Element and text position data
══════

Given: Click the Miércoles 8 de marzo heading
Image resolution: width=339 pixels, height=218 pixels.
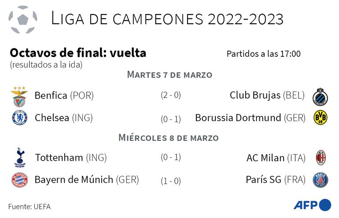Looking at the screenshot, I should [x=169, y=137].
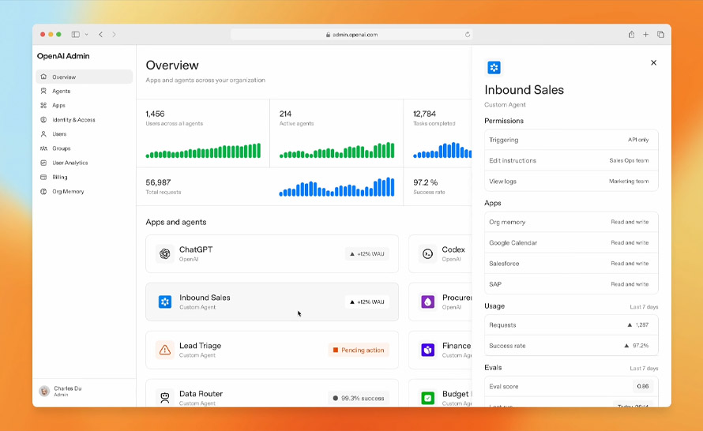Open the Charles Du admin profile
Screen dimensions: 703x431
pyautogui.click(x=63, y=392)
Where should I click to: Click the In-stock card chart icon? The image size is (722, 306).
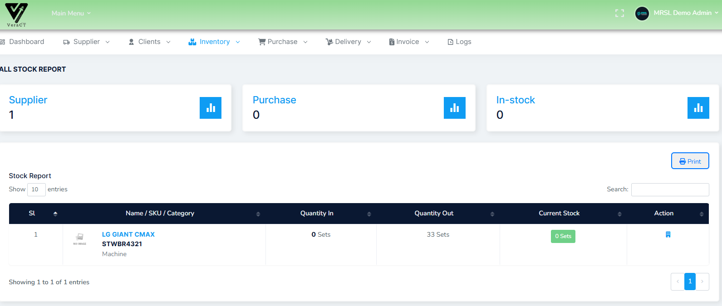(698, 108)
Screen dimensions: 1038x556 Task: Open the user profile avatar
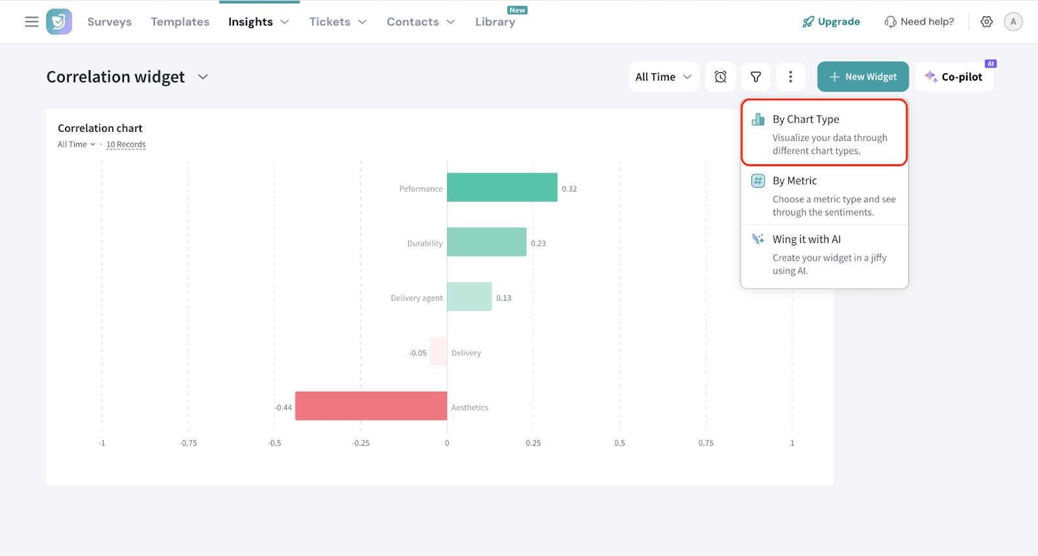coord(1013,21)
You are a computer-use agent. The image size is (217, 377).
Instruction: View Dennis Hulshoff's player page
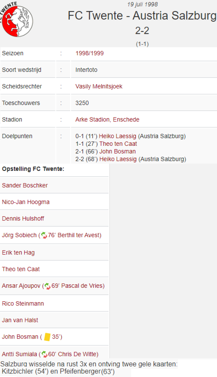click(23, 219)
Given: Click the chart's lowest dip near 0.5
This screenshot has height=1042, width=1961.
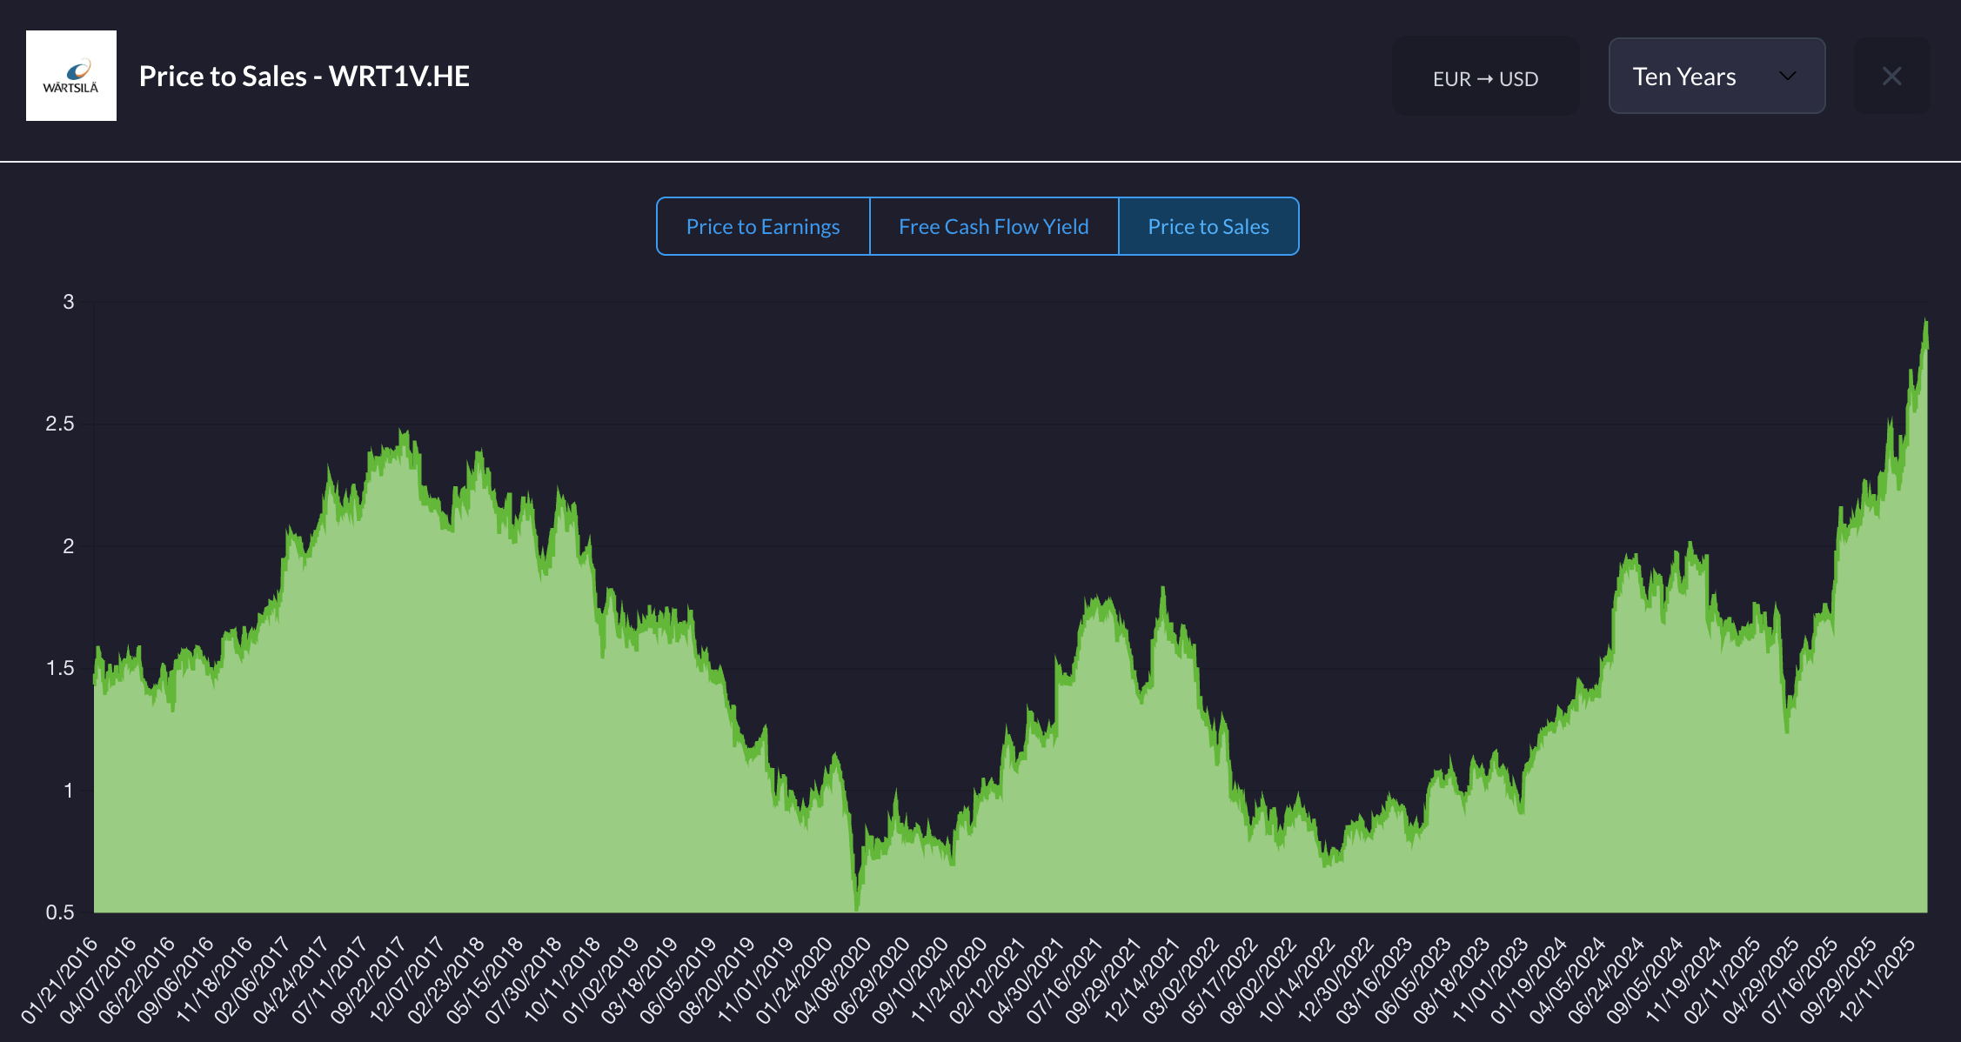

══════

__Task goal__. Please copy all of the rows above exactly as they appear, leaving out the pictures.

__Finished exercise__.
Given: Click the Miércoles 8 de marzo heading
Image resolution: width=339 pixels, height=218 pixels.
Looking at the screenshot, I should [x=169, y=137].
Open the Charles Du admin profile
Screen dimensions: 703x431
pyautogui.click(x=63, y=392)
Where should I click to: Click the In-stock card chart icon? The image size is (722, 306).
(698, 108)
Screen dimensions: 1038x556 Task: Open the user profile avatar
coord(1013,21)
You are a computer-use agent. The image size is (217, 377).
Instruction: View Dennis Hulshoff's player page
click(23, 219)
Given: Click the chart's lowest dip near 0.5
This screenshot has height=1042, width=1961.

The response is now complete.